Tuesday, Sept. 29, 2015 1:00 AM

The Montezuma County Sheriff’s Office turned over public records in the Patricia McEachern discrimination case only after a First Amendment attorney requested the records on behalf of The Journal, citing a 2008 Colorado Supreme Court decision.

The Journal had requested the records a half-dozen times between November 2013 and September 2015.

The newspaper made its first request for the personnel records in November 2013, days after learning that the sheriff’s office had terminated patrol deputy Patricia McEachern. Then-Sheriff Dennis Spruell refused to release details of the termination, stating, “If a department violation has occurred, we will take corrective action.”

On Jan. 29, 2014, and Feb. 5, 2014, The Journal filed requests under the Colorado Open Records Act for McEachern’s personnel file, including details of internal investigations. The requests were denied.

“Until I know why the record is being sought, and how it is going to be used, I have the discretion to deny,” then-record custodian and Undersheriff Lynda Carter replied in an email on Feb. 5, 2014.

Colorado law stipulates that custodians may withhold investigative records if their release would be contrary to the public’s interest.

The Journal pursued the case again on Aug. 18, 2015, after Montezuma County Sheriff Steve Nowlin confirmed that a settlement in the McEachern discrimination case had been reached. Nowlin said he had no personal knowledge of the settlement details and advised the Journal to contact county officials.

The Journal followed up with emailed requests to county administrator Melissa Brunner and attorney John Baxter on Aug. 19th, and again with Brunner, Baxter and commissioners Keenan Ertel and Larry Don Suckla on Aug. 21.. The following day, Nowlin said he would provide settlement details by Aug. 24, but a few days later, demanded a written request. The Journal complied on Aug. 27, requesting performance evaluations, internal affairs investigations, employment agreements, severance payments and salary information for McEachern; investigative reports in McEachern’s discrimination case; civil complaints and settlement records, including corresponding case numbers and court locations, filed by and awarded to McEachern; The Journal also requested sheriff’s office emails in the McEachern case.

On Aug. 31, Montezuma County Sheriff’s Office records custodian Wanda Martin responded by providing salary information and settlement details, stating that performance evaluations, employment agreements, severance payments and email correspondence were non-existant and “never seen” before. Martin said the sheriff’s office also opted not to release any internal investigative reports. She didn’t cite a reason as required by state law,

On Sept. 3, attorney Steve Zansberg wrote a letter to the sheriff’s office requesting the documents and stating that the Colorado Supreme Court “made clear that records that discuss the official conduct of sheriff’s deputies are not exempt from disclosure and that the public interest is promoted, not undermined, by the disclosure of information contained in such files.”
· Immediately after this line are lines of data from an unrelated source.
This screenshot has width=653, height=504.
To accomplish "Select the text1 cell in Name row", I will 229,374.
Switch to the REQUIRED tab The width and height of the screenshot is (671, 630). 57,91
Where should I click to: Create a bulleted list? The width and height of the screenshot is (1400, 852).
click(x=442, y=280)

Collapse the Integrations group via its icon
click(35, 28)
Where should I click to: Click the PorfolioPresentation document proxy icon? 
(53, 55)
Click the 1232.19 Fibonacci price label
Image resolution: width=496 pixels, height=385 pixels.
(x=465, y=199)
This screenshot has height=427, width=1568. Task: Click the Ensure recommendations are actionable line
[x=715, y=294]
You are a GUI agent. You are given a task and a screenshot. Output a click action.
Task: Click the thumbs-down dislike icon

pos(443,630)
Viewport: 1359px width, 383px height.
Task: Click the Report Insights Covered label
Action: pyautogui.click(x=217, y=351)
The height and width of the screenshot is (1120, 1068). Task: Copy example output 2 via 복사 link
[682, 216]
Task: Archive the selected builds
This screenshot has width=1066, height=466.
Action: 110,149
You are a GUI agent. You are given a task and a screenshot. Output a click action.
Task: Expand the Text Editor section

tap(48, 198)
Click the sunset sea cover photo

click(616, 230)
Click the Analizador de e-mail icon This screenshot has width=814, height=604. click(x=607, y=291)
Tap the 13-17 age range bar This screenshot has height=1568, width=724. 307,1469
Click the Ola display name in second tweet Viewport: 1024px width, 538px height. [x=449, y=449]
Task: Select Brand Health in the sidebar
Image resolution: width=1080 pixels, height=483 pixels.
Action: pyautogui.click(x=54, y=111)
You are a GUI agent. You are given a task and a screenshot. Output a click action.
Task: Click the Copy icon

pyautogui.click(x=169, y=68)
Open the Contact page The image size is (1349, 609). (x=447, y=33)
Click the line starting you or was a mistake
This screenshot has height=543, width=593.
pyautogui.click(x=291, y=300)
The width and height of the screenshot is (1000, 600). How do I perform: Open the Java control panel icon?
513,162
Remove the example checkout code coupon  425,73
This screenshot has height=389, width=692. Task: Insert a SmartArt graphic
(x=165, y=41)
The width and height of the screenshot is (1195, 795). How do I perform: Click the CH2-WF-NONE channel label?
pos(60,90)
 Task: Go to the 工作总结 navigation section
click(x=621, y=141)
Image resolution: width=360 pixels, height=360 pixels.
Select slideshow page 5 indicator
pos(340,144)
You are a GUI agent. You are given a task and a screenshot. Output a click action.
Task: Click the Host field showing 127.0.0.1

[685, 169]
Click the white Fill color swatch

Four days later, Nowlin responded, stating that he and attorney Mike Green had reviewed McEachern’s personnel file, found the internal investigation files, and that and a media inspection of available public records would be arranged.

The requested documents, some redacted, were made available on Sept. 17. The sheriff’s office waived research fees but charged The Journal $51.25 for copying fees. About a fifth of the 182 pages that The Journal received were duplicates.